O maior movimento de contestação por parte dos funcionários, batizado de Quebra-Panelas, ocorreu em dezembro de 1930. Ao serem informados de que as refeições seriam servidas no sistema self-service e não levadas à mesa, os trabalhadores invadiram o refeitório, quebrando tudo que encontraram. De lá saíram para o porto, o abatedouro, a central de comunicações e outros lugares. Assustados com a violência, os americanos se refugiaram nas embarcações, enquanto uma delas seguiu para buscar reforço policial em Santarém. Quando os destacamentos chegaram, já encontraram a situação normalizada. Alguns líderes foram presos e muitos foram demitidos. Naquele momento, a companhia paralisou suas atividades por alguns dias e cogitou-se, inclusive, o fim do empreendimento, solução que acabou descartada.
Havia também uma resistência silenciosa, que pode ser percebida pela enorme rotatividade dos trabalhadores em Fordlândia.

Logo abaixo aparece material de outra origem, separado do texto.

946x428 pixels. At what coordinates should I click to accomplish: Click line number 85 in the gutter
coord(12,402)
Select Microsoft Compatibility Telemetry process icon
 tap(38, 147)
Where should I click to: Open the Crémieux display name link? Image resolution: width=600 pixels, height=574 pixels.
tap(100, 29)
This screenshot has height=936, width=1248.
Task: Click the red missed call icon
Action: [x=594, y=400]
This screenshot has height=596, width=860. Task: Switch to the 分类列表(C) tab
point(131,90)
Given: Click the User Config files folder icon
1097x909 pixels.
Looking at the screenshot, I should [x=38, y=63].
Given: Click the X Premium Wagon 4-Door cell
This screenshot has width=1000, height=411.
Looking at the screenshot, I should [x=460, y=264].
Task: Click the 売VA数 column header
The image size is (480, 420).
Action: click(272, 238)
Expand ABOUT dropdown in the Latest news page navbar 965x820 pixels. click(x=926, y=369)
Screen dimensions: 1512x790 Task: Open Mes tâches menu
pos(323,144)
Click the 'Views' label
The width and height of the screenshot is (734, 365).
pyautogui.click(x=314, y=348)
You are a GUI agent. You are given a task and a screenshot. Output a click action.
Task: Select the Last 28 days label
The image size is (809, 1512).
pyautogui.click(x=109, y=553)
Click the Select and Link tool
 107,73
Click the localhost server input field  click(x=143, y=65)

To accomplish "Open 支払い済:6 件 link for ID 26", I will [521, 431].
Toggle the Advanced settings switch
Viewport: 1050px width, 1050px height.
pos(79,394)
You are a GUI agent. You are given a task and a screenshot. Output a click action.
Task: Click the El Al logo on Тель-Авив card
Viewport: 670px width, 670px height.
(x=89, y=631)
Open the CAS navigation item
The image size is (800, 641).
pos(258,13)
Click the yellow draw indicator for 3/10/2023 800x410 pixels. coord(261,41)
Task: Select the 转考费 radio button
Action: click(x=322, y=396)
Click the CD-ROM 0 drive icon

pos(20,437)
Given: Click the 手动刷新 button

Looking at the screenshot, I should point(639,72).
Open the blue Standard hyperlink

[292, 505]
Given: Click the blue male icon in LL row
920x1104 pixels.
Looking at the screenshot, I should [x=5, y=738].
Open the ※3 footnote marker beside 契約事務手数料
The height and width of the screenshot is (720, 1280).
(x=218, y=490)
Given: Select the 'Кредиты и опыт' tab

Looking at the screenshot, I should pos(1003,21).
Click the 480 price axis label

O pagamento de salários diretos e ainda o salário indireto, recebido na forma de assistência médica gratuita, moradia e escola, não parecem ter sido motivos suficientes para conquistar uma população que vivia na região da agricultura e do extrativismo, e que não se sentia atraída pelo modelo de vida proposto pelos americanos.
-
Além dos diferentes motivos para a insatisfação dos empregados, um dos empecilhos para o desenvolvimento da companhia Ford no Brasil foi a natureza. Há que se ressaltar que tanto as pesquisas de Fordlândia quanto as que se realizaram no Instituto Agronômico do Norte levaram à produção de espécimes de seringueiras bastante resistentes. Na década de 1930, as árvores plantadas tinham três partes distintas: a inferior era de uma espécie nativa, a do meio, de um espécime que produzia uma grande quantidade de látex, e a superior, de um outro clone criado pelas pesquisas, que era resistente aos ataques que causavam doença nas folhas. Assim, a resistência da natureza já havia sido, de certa forma, minimizada pelo esforço científico do homem.
Em 1945, com o fim da Segunda Guerra Mundial, as novas possibilidades abertas com a produção da borracha sintética, a própria especialização da Ford, que passara a concentrar sua indústria somente nos automóveis, e frente às resistências naturais e humanas, a companhia devolveu sua concessão ao governo brasileiro, que a indenizou pelas benfeitorias realizadas.
Para a maioria dos trabalhadores, ficou a lembrança de um tempo bom, “o tempo dos americanos”, que pode ser sintetizado na fala de Luiz Frazão, por mim entrevistado em Belterra, em agosto de 1997: “...isso era muito bonito, hoje ficou (...) um relaxamento. Isso era uma ordem. Isso era tudo direito, o cara obedecia, tudo era, era uma coisa tão linda que eu pensei de não ficar velho e pensei de não ver Belterra se acabar do jeito. Já escutou o apito dessa caixa d’água?”. Hoje, de Fordlândia, além da memória, apenas as construções continuam de pé.
Elaine Lourenço é professora e coordenadora dos cursos de História e Geografia no Centro Universitário Nove de Julho _ Uninove, em São Paulo e mestre em Geografia Humana pela FFLCH _ USP, onde defendeu em 1999 a dissertação “Americanos e caboclos: encontros e desencontros em Fordlândia e Belterra/PA.